What does this have to do with the quest for verity? As I read Christ At the Round Table, I was struck with this “Dread Uncertainty” of intelligent and prominent men of various religions who had given their life to find the truth. They knew they had not yet found the truth and were unsure that they would find it.

In contrast to every other religion, the radical claims of Christianity are that what we hope for is a sure and steadfast anchor: faith in a personal AND perfect God (unlike the claims of the Hindu who stated that God could not be personal and perfect simultaneously), salvation through a suffering Savior from our failures and imperfections, promise of the redemption from our fleshly and sinful bodies in the life to come, and certainty of an eternity of perfect dwelling in the presence of our Father God and fellow Christ followers. It takes faith to believe these claims as it takes faith for those of other religions to believe their claims. The premise of Jones’ book is based on this question addressed to him by a Hindu friend, “‘I hear you speak about finding Christ. What do you mean by it?’… Here I saw a deeper demand than the one for an objective Christ… They want to know about this Christ of experience.”

So what is this Christ of experience? Is it a truth search that leaves one doubtful, discouraged, and without hope of finding it? By no means. In my search and by his grace (for truly He opened my eyes to such a profound mystery in the beginning) I have found peace unimaginable, answered prayer, strength to carry on when I had none to spare, comfort and assurance of pardon, the palpable presence of a Spirit working inside, ability to slay my sinful shortcomings, and a fulfilling joy that comes only from following in the footsteps of Jesus – even into paths of suffering, self-denial, and sacrifice.

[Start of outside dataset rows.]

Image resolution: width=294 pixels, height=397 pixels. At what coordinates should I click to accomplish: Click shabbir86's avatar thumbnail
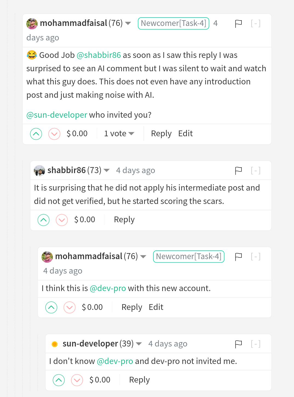[39, 171]
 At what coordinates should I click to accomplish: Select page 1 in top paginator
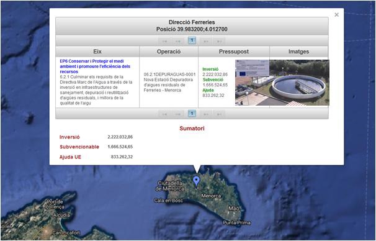(192, 40)
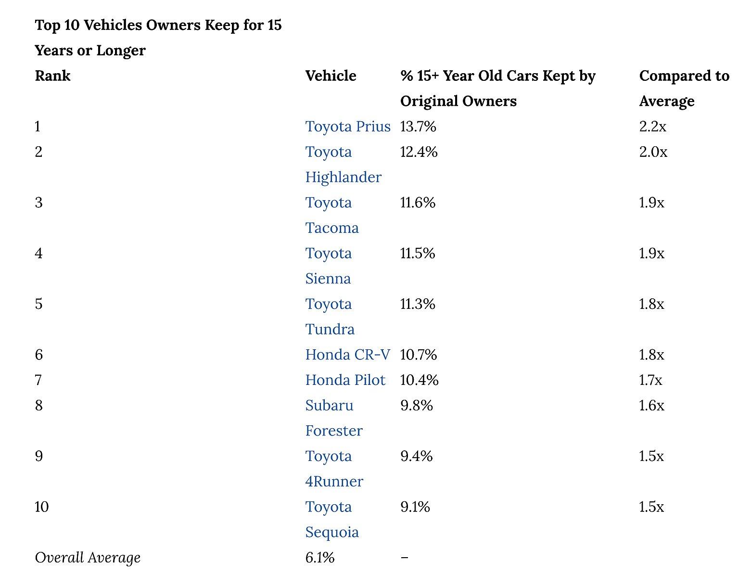Click the Honda Pilot link
This screenshot has width=751, height=587.
[x=345, y=380]
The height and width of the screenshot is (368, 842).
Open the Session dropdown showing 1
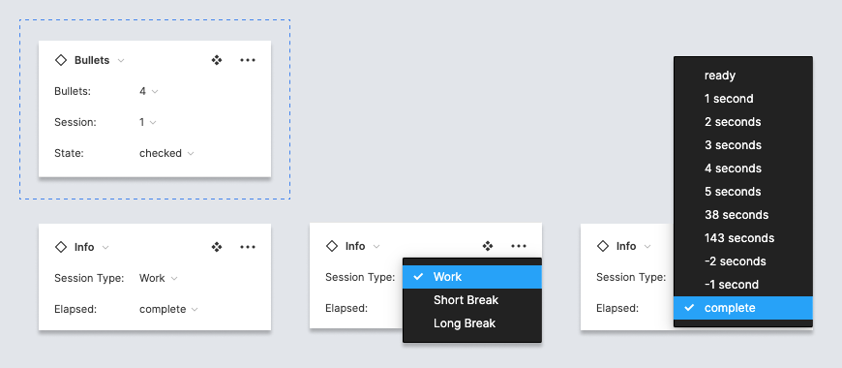pyautogui.click(x=148, y=122)
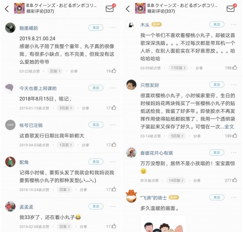Viewport: 243px width, 232px height.
Task: Expand full text via 全文 link
Action: (229, 127)
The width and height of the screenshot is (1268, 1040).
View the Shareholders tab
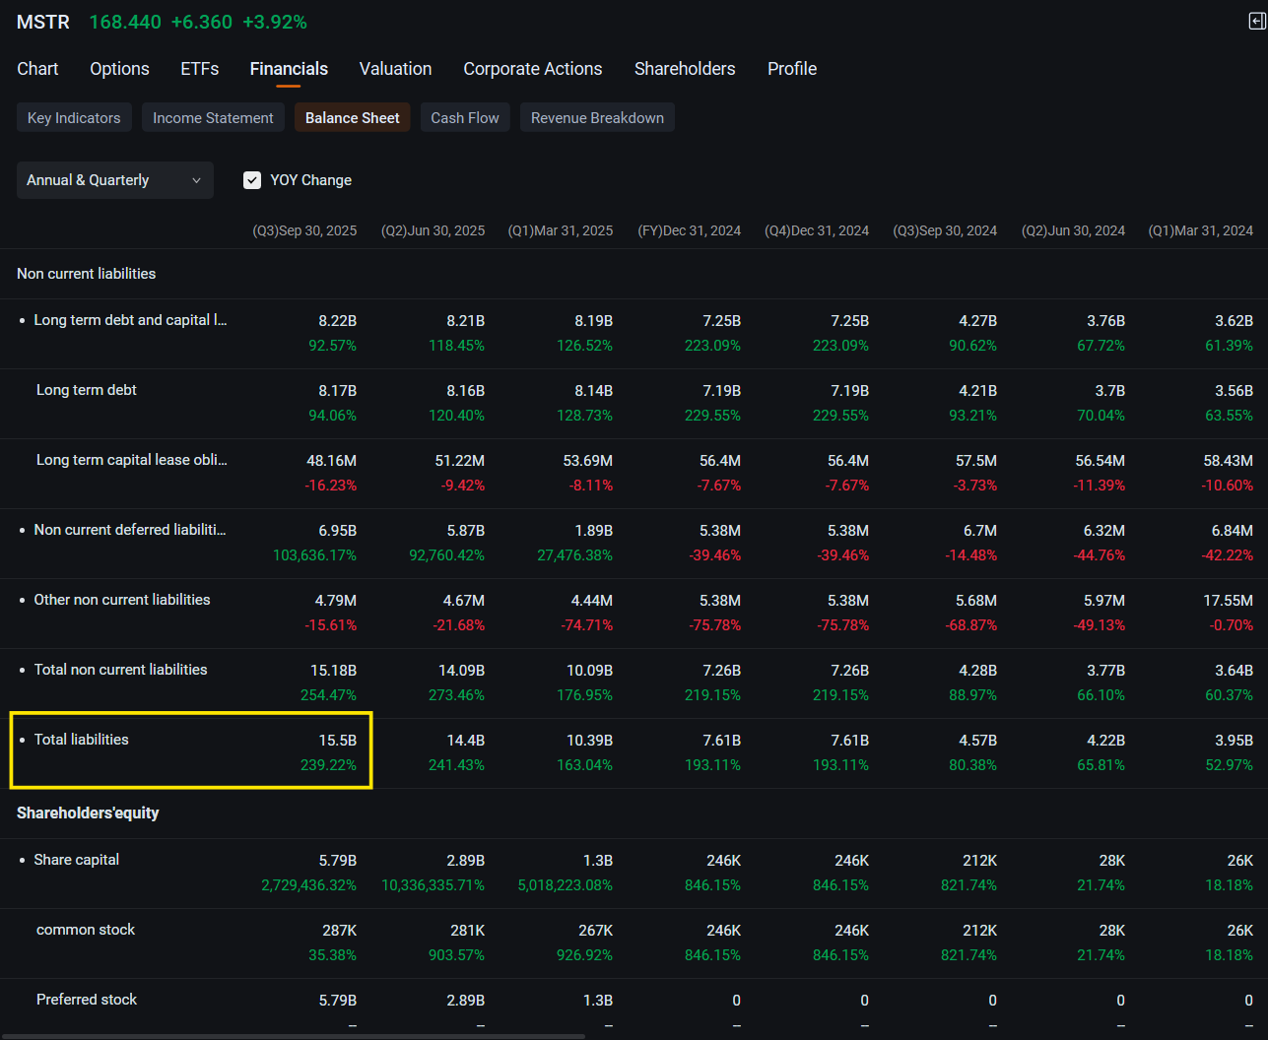[685, 69]
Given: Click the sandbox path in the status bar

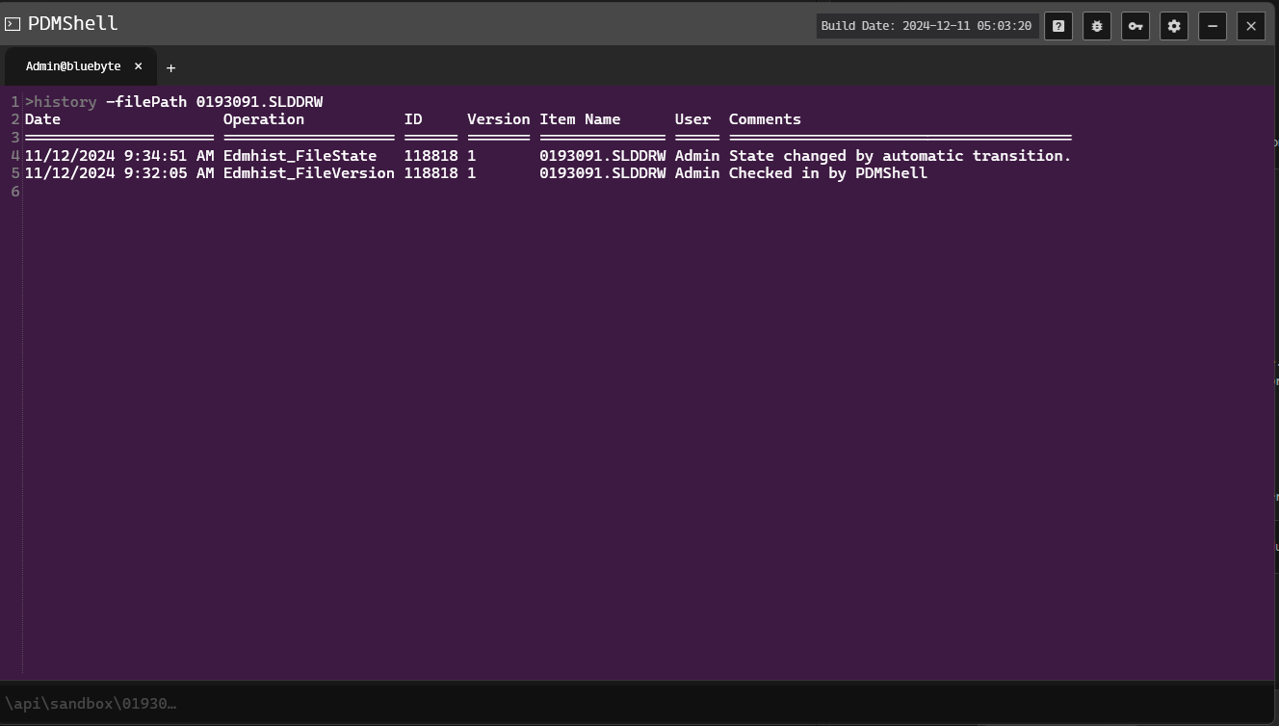Looking at the screenshot, I should click(x=91, y=703).
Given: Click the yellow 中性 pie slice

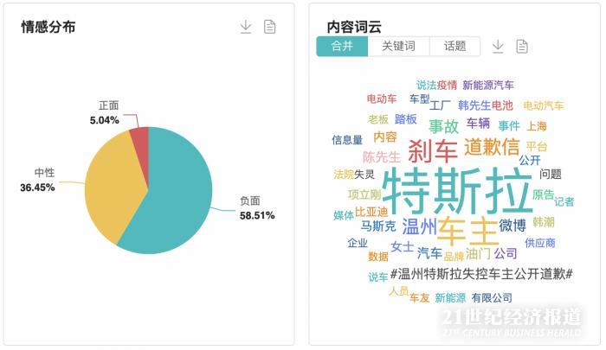Looking at the screenshot, I should [112, 185].
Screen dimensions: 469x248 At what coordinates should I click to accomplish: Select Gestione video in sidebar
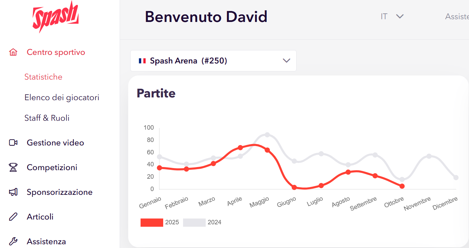(55, 143)
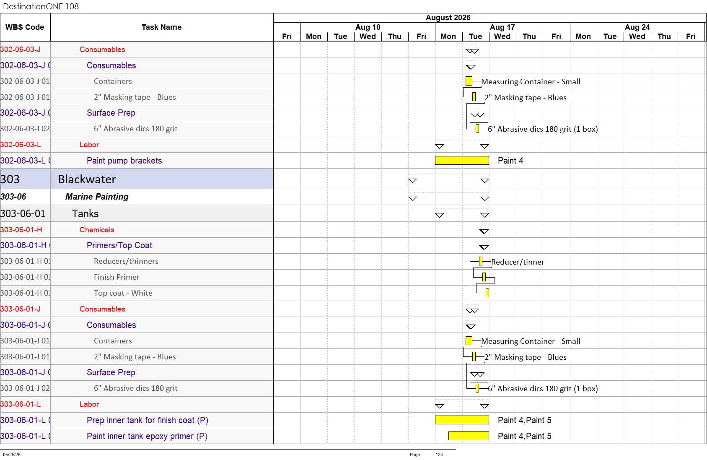Select the Aug 17 week header
This screenshot has height=460, width=707.
tap(502, 27)
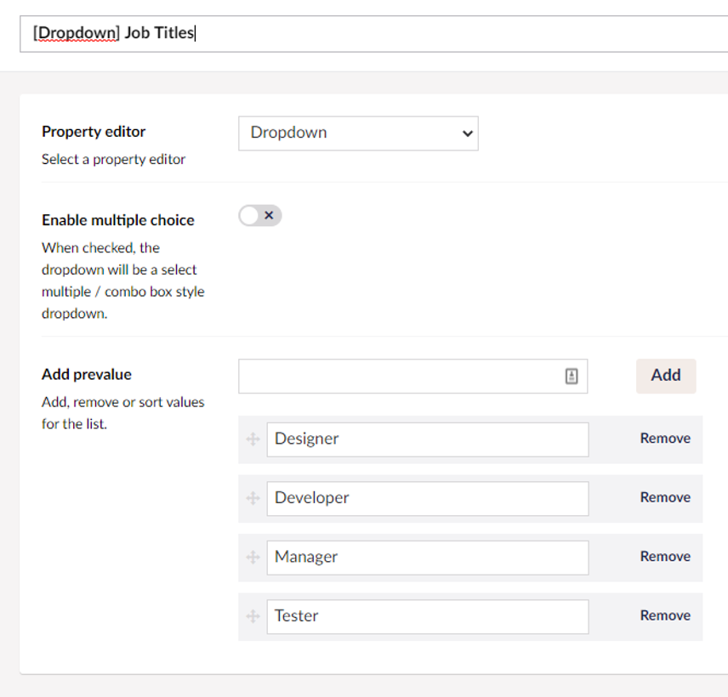Click the drag handle beside Designer
The height and width of the screenshot is (697, 728).
[x=253, y=439]
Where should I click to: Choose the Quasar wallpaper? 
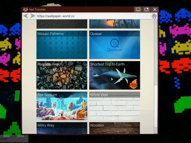[x=115, y=45]
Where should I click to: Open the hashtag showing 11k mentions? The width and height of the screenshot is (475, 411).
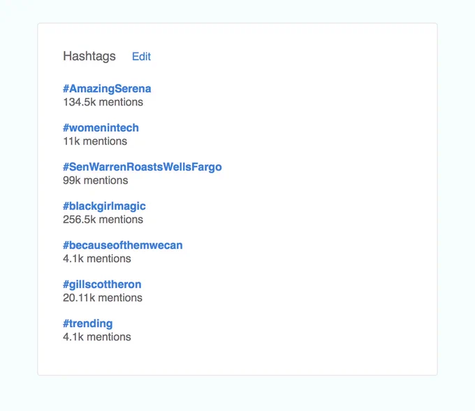tap(101, 128)
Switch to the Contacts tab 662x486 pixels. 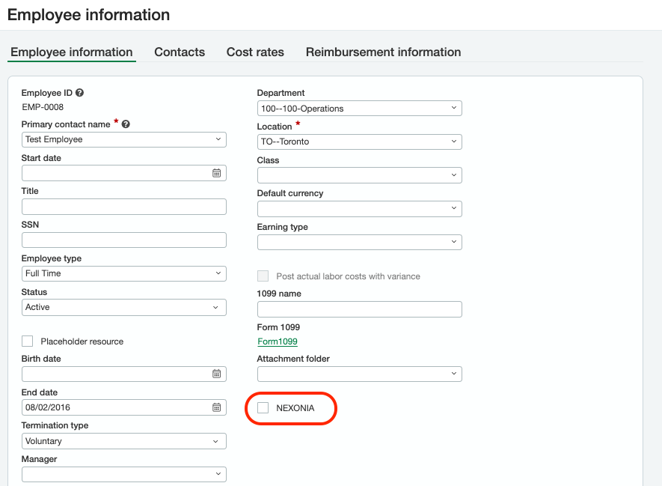tap(180, 52)
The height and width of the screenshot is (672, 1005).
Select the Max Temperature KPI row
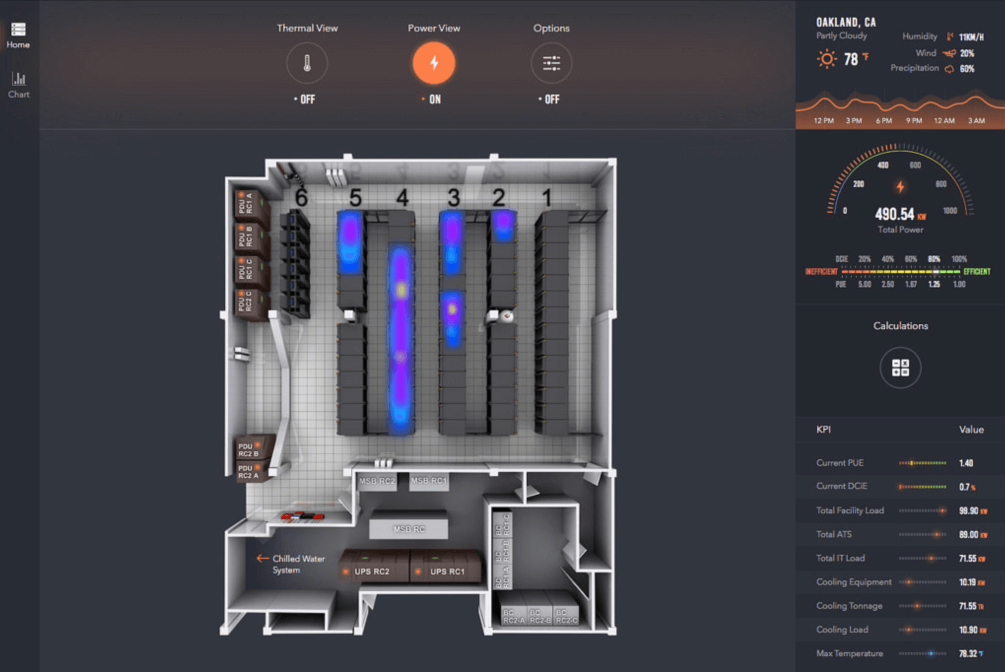click(900, 653)
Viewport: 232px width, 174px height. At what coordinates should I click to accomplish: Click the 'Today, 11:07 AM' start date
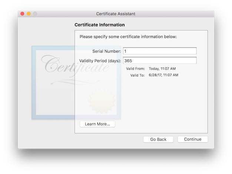(162, 69)
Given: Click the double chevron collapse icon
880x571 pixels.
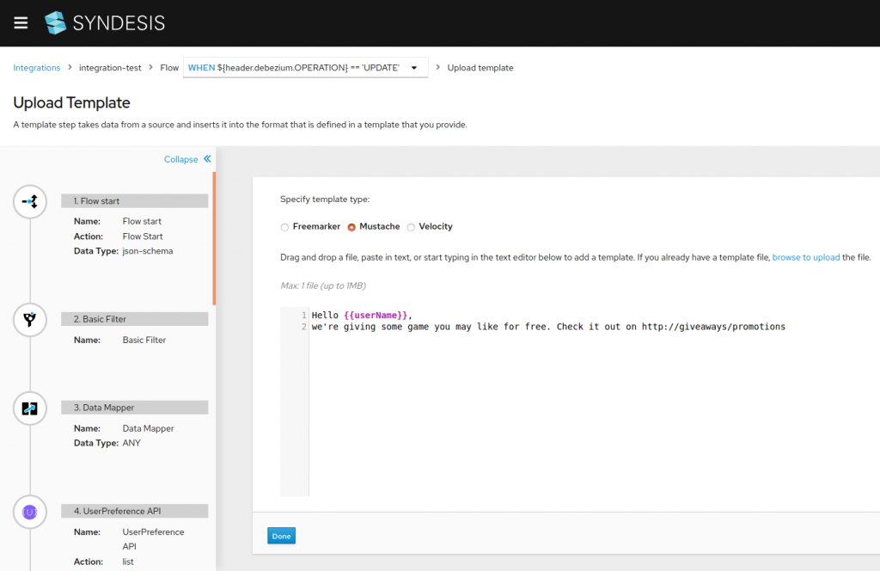Looking at the screenshot, I should click(207, 159).
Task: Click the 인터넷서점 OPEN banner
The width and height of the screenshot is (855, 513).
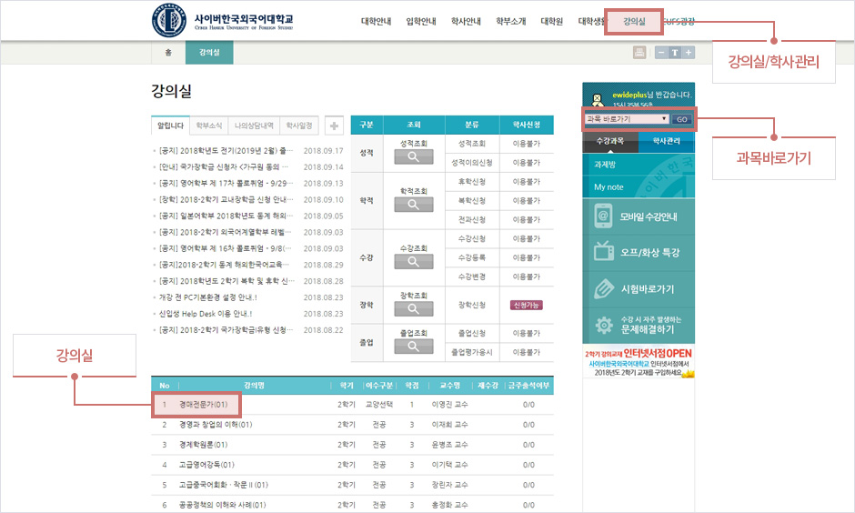Action: click(x=639, y=362)
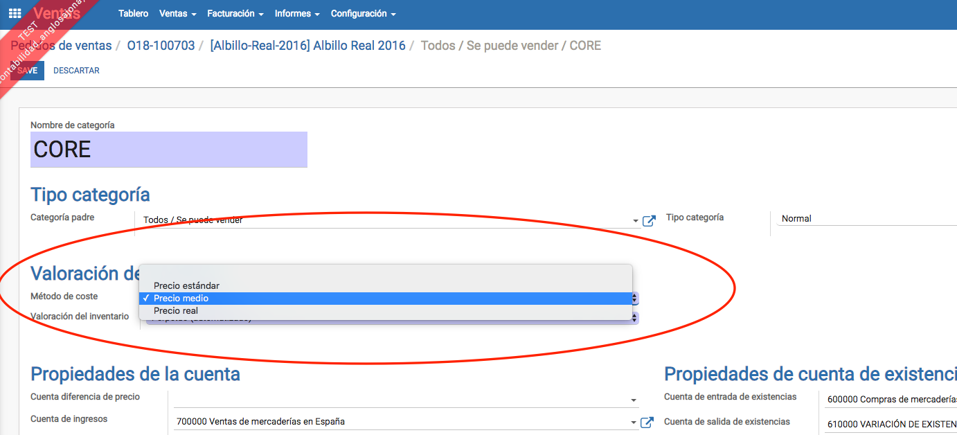Navigate to Albillo Real 2016 breadcrumb
The width and height of the screenshot is (957, 435).
[x=307, y=46]
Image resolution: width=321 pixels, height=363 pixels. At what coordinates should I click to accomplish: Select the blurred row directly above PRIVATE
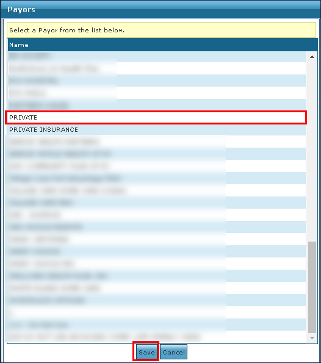point(156,105)
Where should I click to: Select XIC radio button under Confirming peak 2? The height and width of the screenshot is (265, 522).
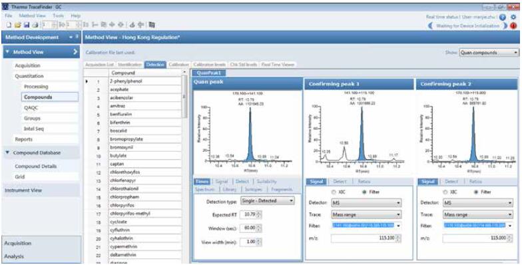(446, 192)
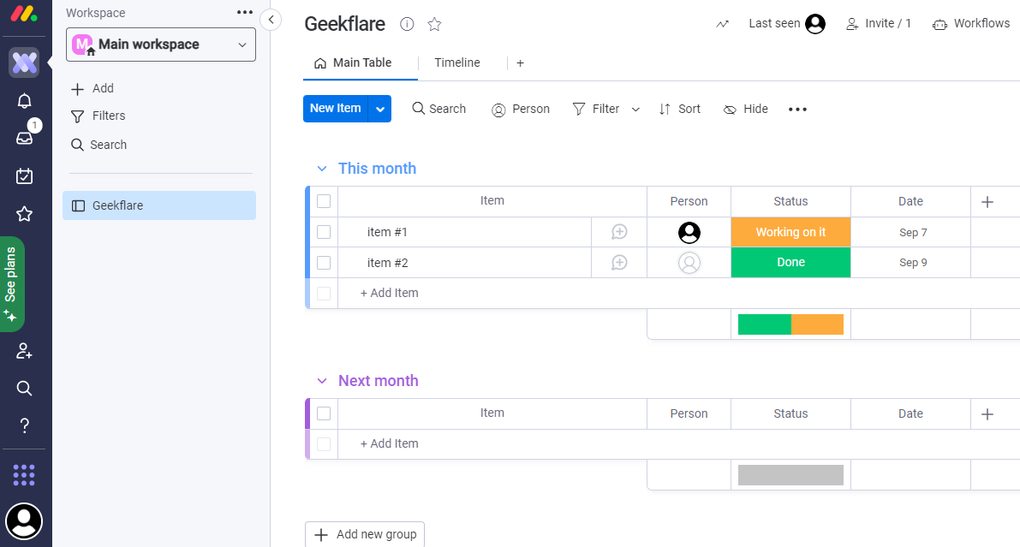Check the checkbox for item #1
This screenshot has width=1020, height=547.
(324, 232)

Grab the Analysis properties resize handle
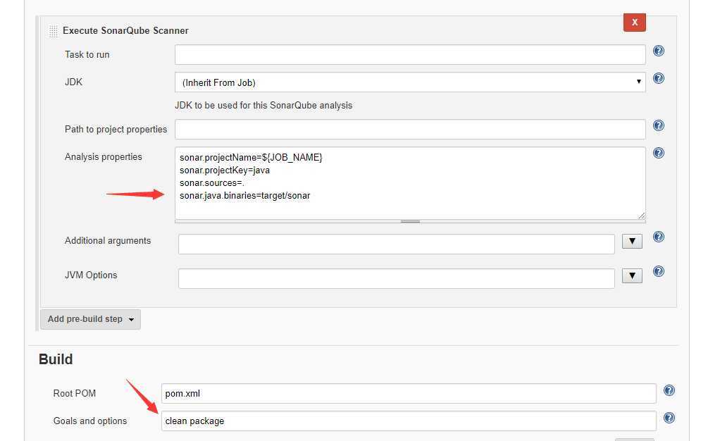pyautogui.click(x=410, y=221)
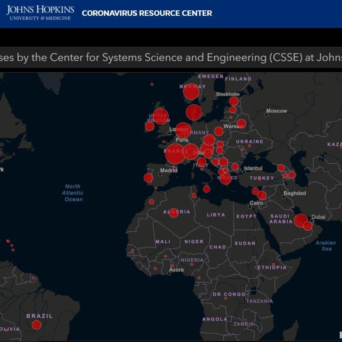This screenshot has width=342, height=342.
Task: Select the red case circle over Norway
Action: click(x=191, y=91)
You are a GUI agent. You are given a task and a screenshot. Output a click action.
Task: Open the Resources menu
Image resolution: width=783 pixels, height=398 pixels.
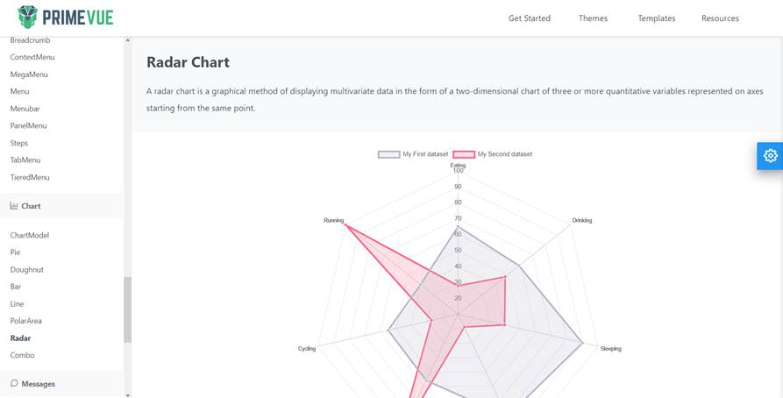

This is my Christ of experience, the power and hope to carry on.

Romans 5:1-5 says, “Therefore, since we have been justified by faith, we have peace with God through our Lord Jesus Christ. Through him we have also obtained access by faith into this grace in which we stand, and we rejoice in hope of the glory of God. Not only that, but we rejoice in our sufferings, knowing that suffering produces endurance, and endurance produces character, and character produces hope, and hope does not put us to shame, because God’s love has been poured into our hearts through the Holy Spirit who has been given to us.” (English Standard Version, emphasis added)

On this subject, I refer also to some words from Samuel Rutherford, Scottish minister in the 15th century, imprisoned for his faith. “I rejoice in the hope of the glory to be revealed; for it is no uncertain glory we look for. Our hope is not hung upon such an untwisted thread as, ‘I imagine so’ or ‘It is likely’; but the cable, the strong tow of our fastened anchor, is the oath and promise of Him who is eternal verity. Our salvation is fastened with God’s own hand, and with Christ’s own strength, to the strong stoup [post] of God’s unchangeable nature…We may play, and dance, and leap upon our worthy and immoveable Rock; the ground is sure and good, and will abide the assaults of hell and the world.” (The Letters of Samuel Rutherford, pg. 99)

The battle rages within and without, but the believer has a firm hope. In this I take courage, for herein lies strength for today and tomorrow. Mercy indeed.

Psalm 39:7 – “And now, O Lord, for what do I wait? My hope is in You.”